California’s Claremont McKenna College has issued discipline to ten students for blocking access to a speech by conservative Heather Mac Donald.
It announced its findings and charges in a Tuesday release:
On the evening of April 6, a group of approximately 170 individuals from the Claremont Colleges and others outside our community organized, led, and executed a blockade of the Athenaeum and the Kravis Center. They breached the perimeter safety and security fence and campus safety line, and established human barriers to entrances and exits. These actions deprived many of the opportunity to gather, hear the speaker, and engage with questions and comments.
The blockade breached institutional values of freedom of expression and assembly. Furthermore, this action violated policies of both the College and The Claremont Colleges that prohibit material disruption of college programs and created unsafe conditions in disregard of state law.
Through a review of available video and photographic evidence, the College initially identified twelve CMC students as potential participants in the blockade. After further review, the College charged ten students with violations of College policy. Three of those students were then found not responsible for any violation. After a full conduct investigation and review process for the remaining seven students, an independent community panel found each student responsible for policy violations.

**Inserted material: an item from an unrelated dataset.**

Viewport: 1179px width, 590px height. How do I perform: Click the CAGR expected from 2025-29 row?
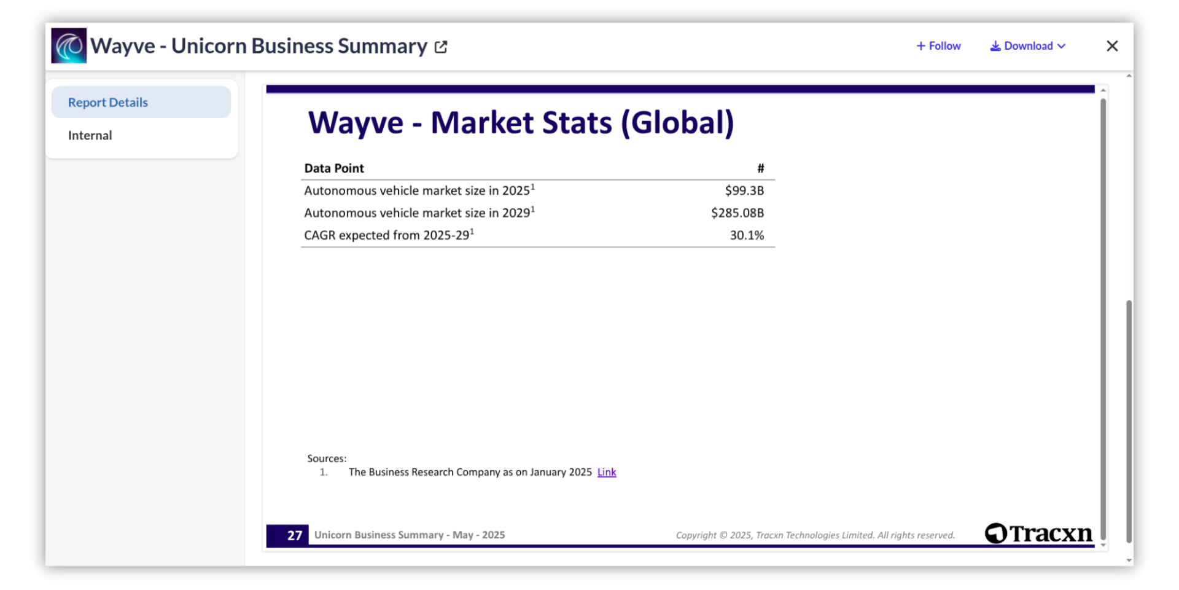[x=389, y=235]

Three of the seven students are suspended for one year, two are suspended for one semester, and two are on “conduct probation.”
The school claims it “followed a full, fair, and impartial student conduct process before the determination of findings, sanctions, and the resolution of appeals.”
“Efforts to politicize and interfere with this process had no influence on timing or decisions,” the statement added. “Students had an opportunity to be heard, pose questions, ask for further investigation, and raise objections throughout the process.”
CMC announced it provided evidence to other Claremont Colleges of policy violations by its students as well as “issued provisional suspensions of on-campus privileges to four non-CMC students who appear to have played significant roles in the blockade.”
The statement concludes with lessons learned:
In the aftermath of the blockade on April 6, the College learned important lessons that must further strengthen our resolve. Our Athenaeum must continue to invite the broadest array of speakers on the most pressing issues of the day. Our faculty must help us understand how to mitigate the forces that divide our society. Our students must master the skills of respectful dialogue across all barriers. Our community must protect the right to learn from others, especially those with whom we strongly disagree. And Claremont McKenna College must take every step necessary to uphold these vital commitments.